Strip out all images, then restate the data verbatim.
____
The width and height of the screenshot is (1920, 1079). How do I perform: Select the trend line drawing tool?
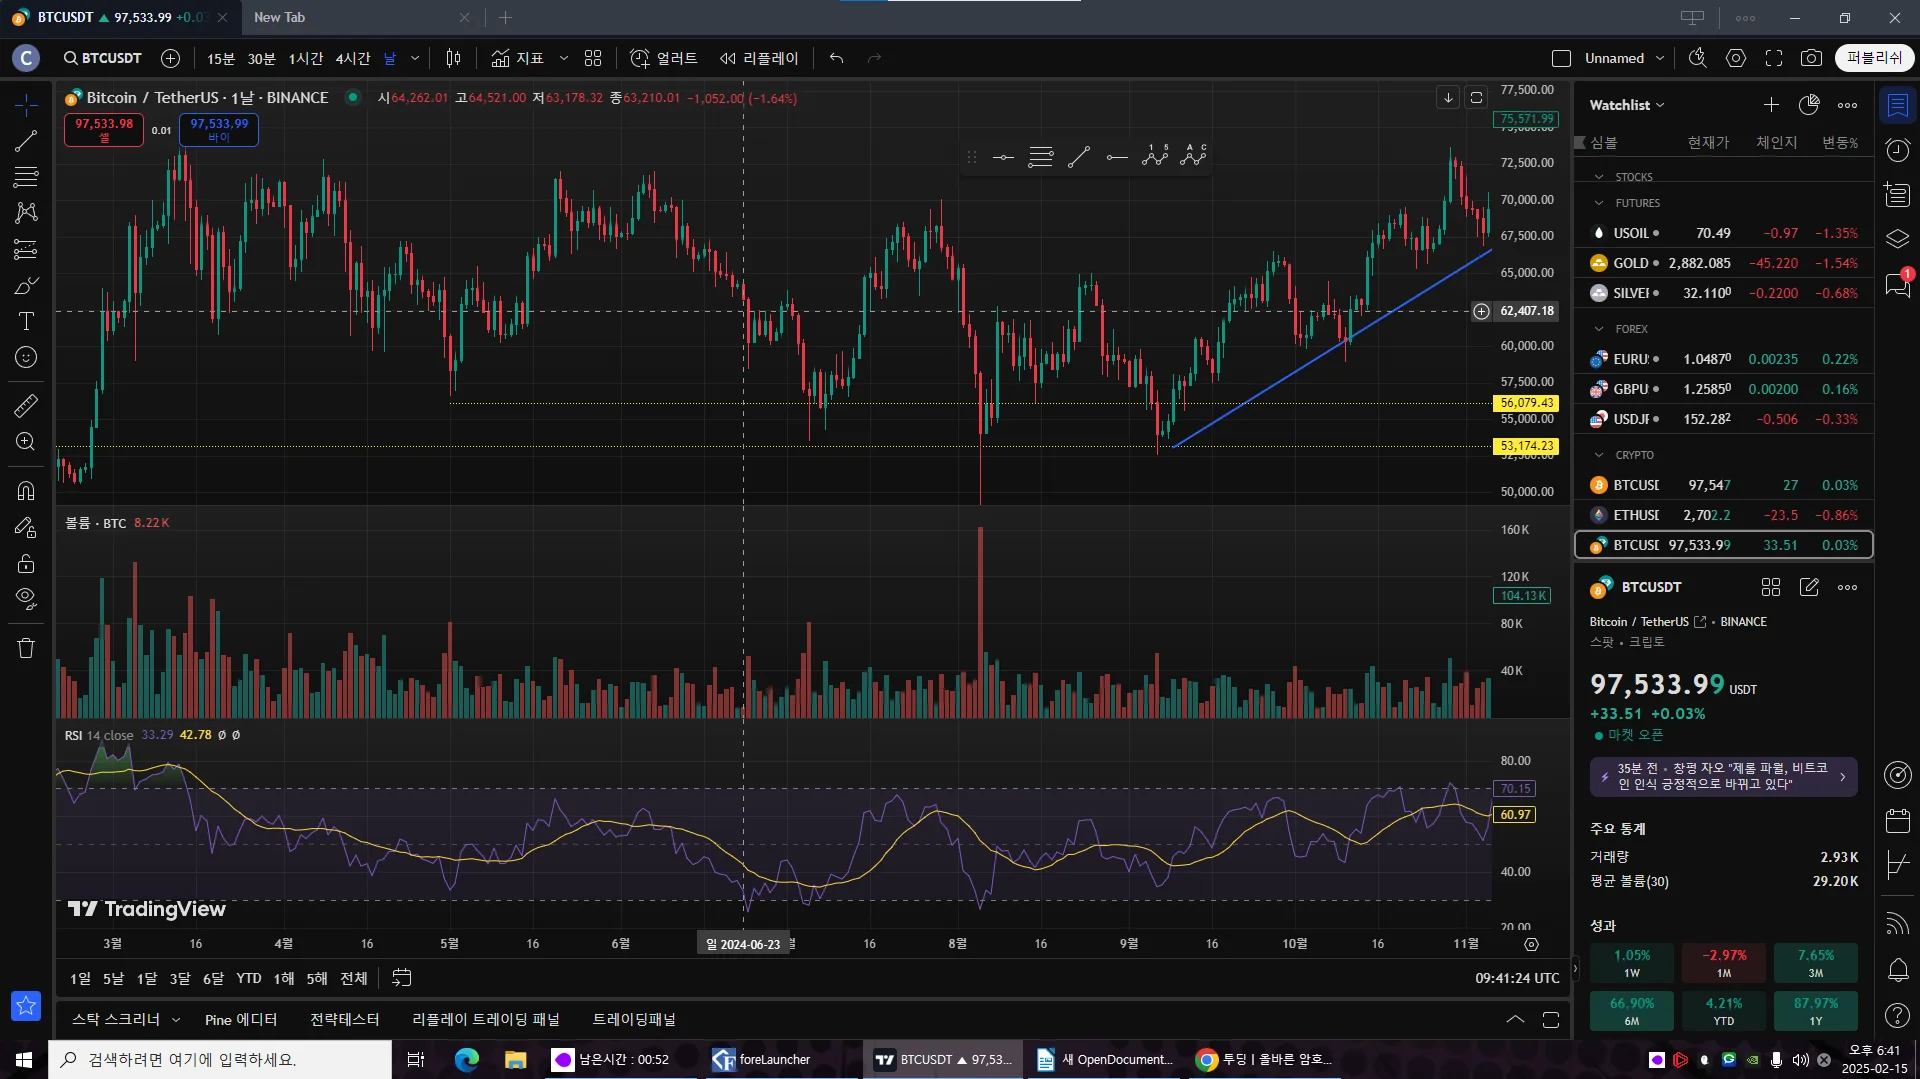coord(26,141)
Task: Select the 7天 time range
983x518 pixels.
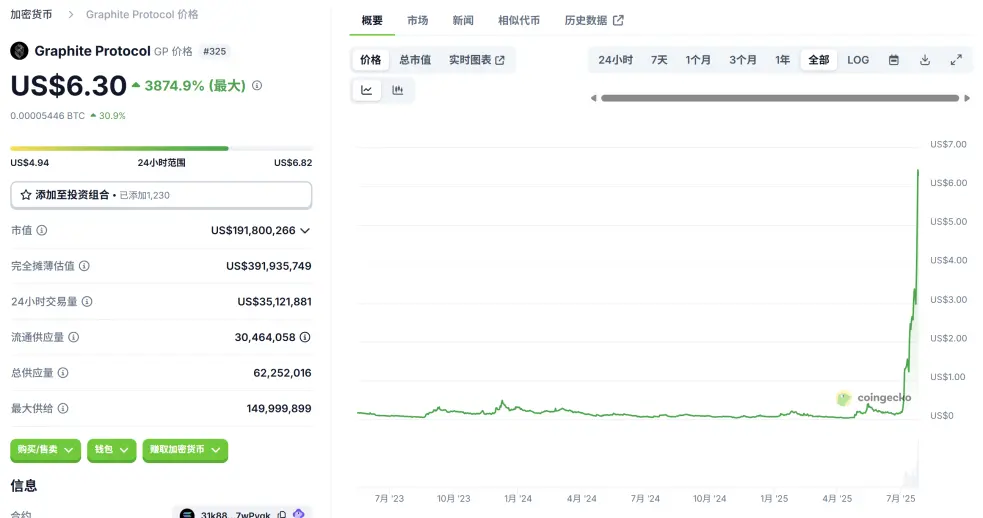Action: 659,60
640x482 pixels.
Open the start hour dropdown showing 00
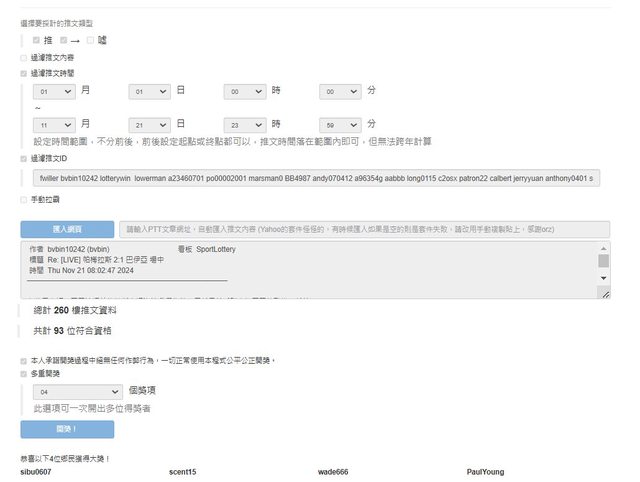coord(245,91)
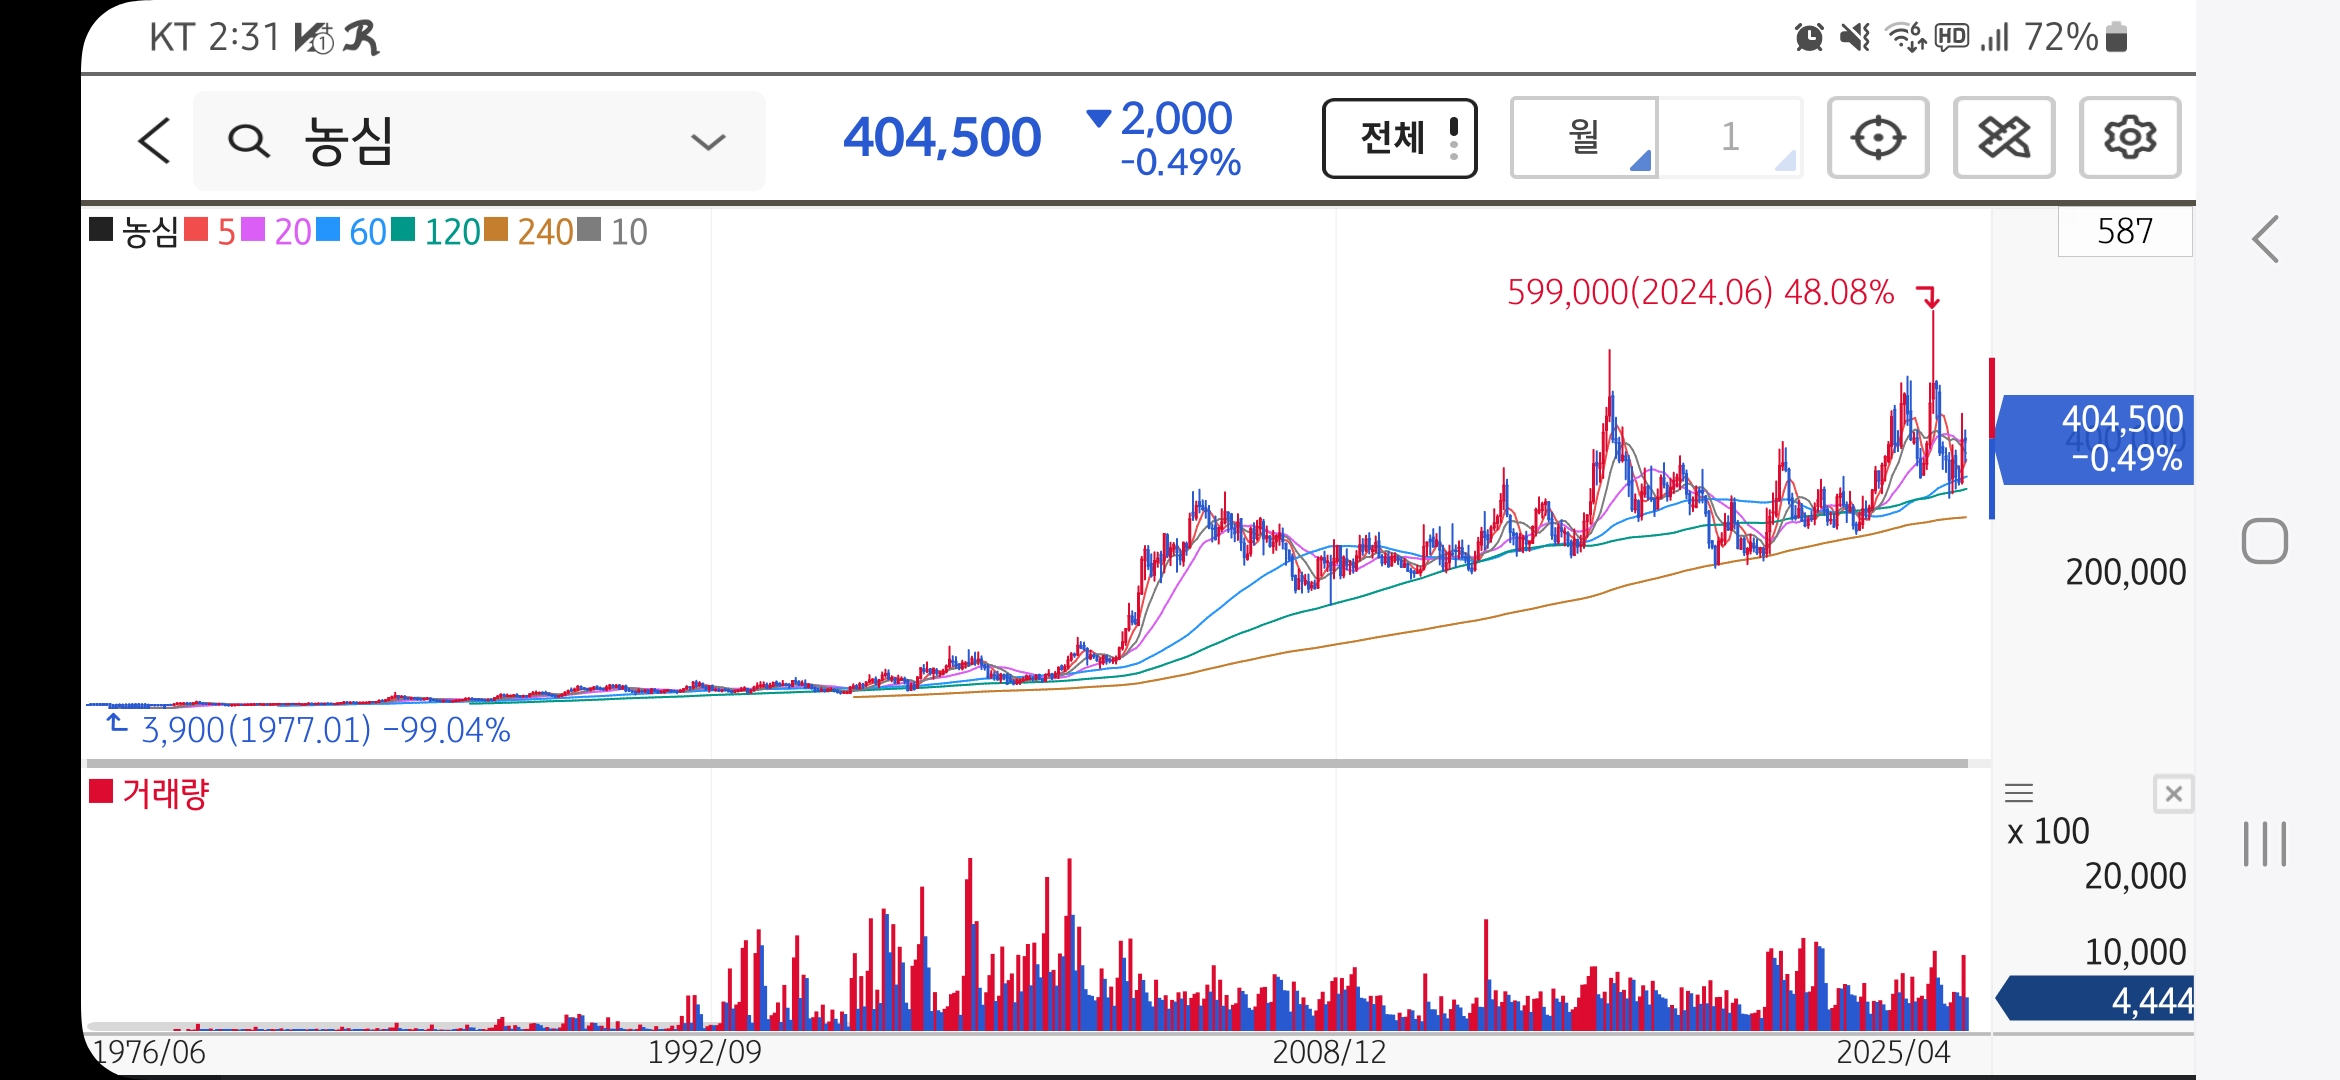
____
_Output of the task_
The width and height of the screenshot is (1920, 1079). How do I perform: Select the trend line drawing tool?
coord(26,141)
Task: Select the 7天 time range
983x518 pixels.
Action: 659,60
640x482 pixels.
Open the start hour dropdown showing 00
coord(245,91)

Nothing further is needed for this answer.